■ Written exercise: Carry the blog post below on employee happiness and productivity forward from its final sentence, in the same first-person voice.

■ Passage:
==================================================
Posting in Environment
Thought-provoking research discussed in the current issue of the Harvard Business Review suggests a link between employee contentment and their ability to produce great work.
Back when I managed a staff of close to 40 people, I used to get criticized by my higher ups for worrying about the general happiness quotient of those employees. Not that I was interested in coddling them. I just believed that if the only reason someone was sticking around the company was money, sooner or later someone would come up with a bigger wad of cash to woo him or her away. For me, productivity has always come down to the health of the organization's culture and the ability to a person to grow within that culture.
==================================================
■ Given information:
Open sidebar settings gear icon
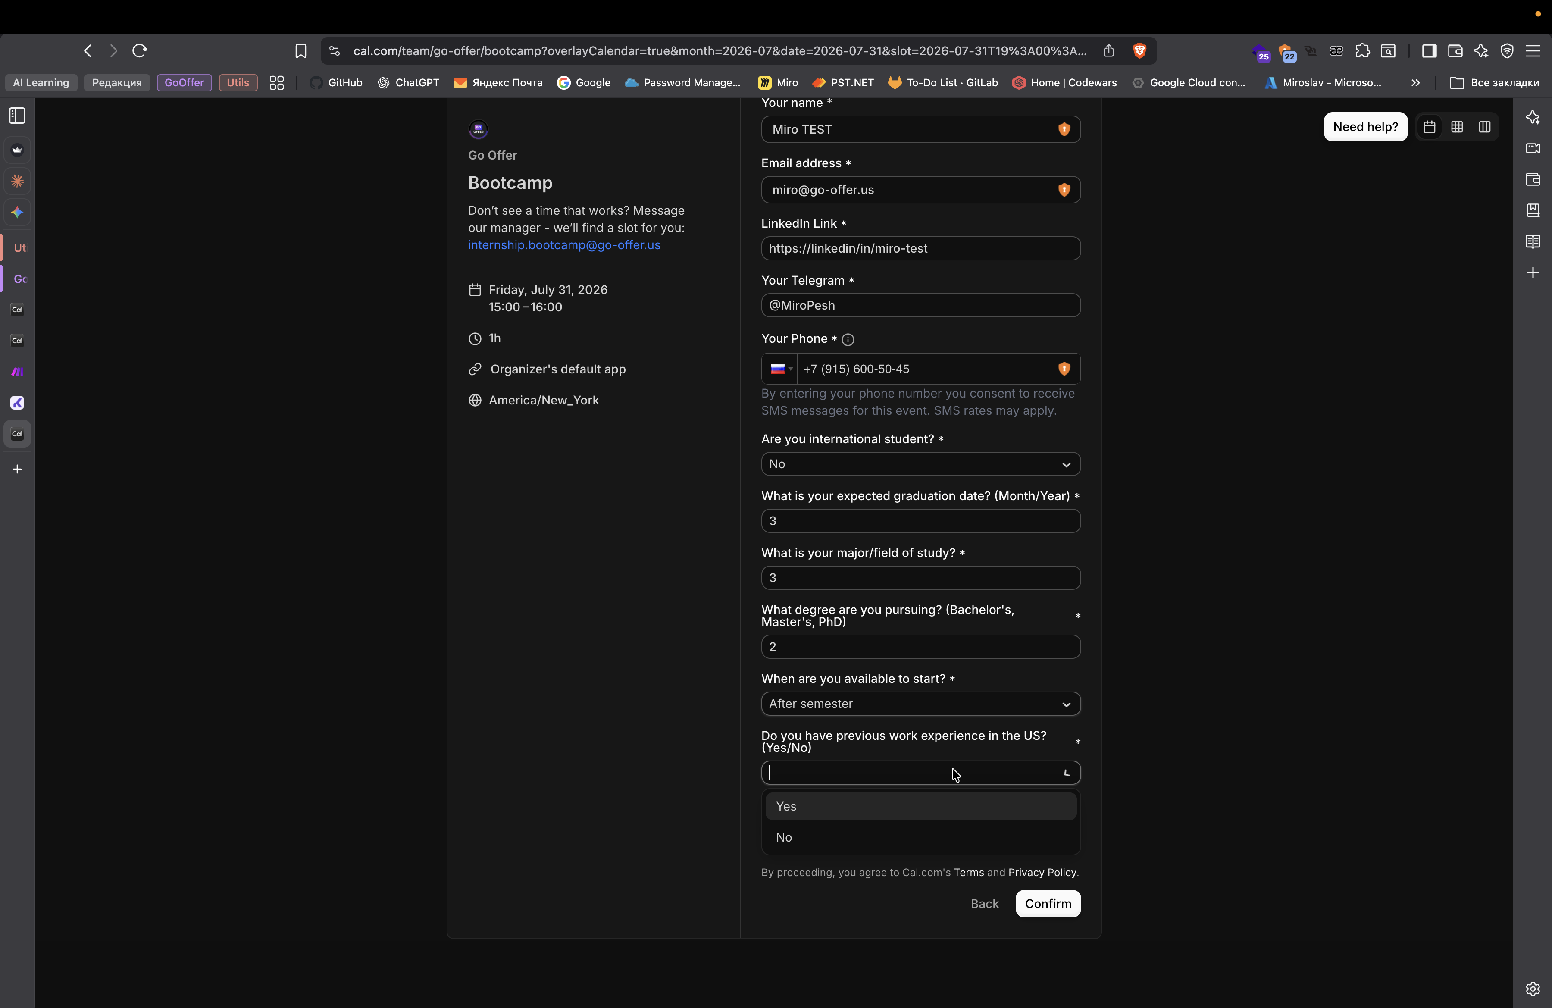 point(1533,989)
==================================================
■ Task output:
Turns out that my interest in happiness wasn't such a stupid thing, even though I was made to feel sometimes that it was. There is a fascinating, must-read article in the January/February issue of the Harvard Business Review that explores this exact issue: "Creating Sustainable Performance." The overall thesis of the authors is pretty simple: "Happy employees produce more than unhappy ones over the long term." They base this statement on research conducted in conjunction with the Ross School of Business Center for Positive Organizational Scholarship. (The authors are both professors in business management: Gretchen Spreitzer is with the University of Michigan's Ross School of Business and Christine Porath is with Georgetown University's McDonough School of Business.)
What does being happy on the job mean?
The Harvard Business Review authors equate it with the idea that someone can "thrive" in their position. That there are opportunities for advancement, that they have the chance to learn new skills, and that they have a sense of mission. Generally speaking, the research showed that thriving employees:
- Were 16 percent more productive than their peers
- Were much less likely to burn out on the job
- Were 32 percent more committed to the organization (distinct from feeling complacent about it)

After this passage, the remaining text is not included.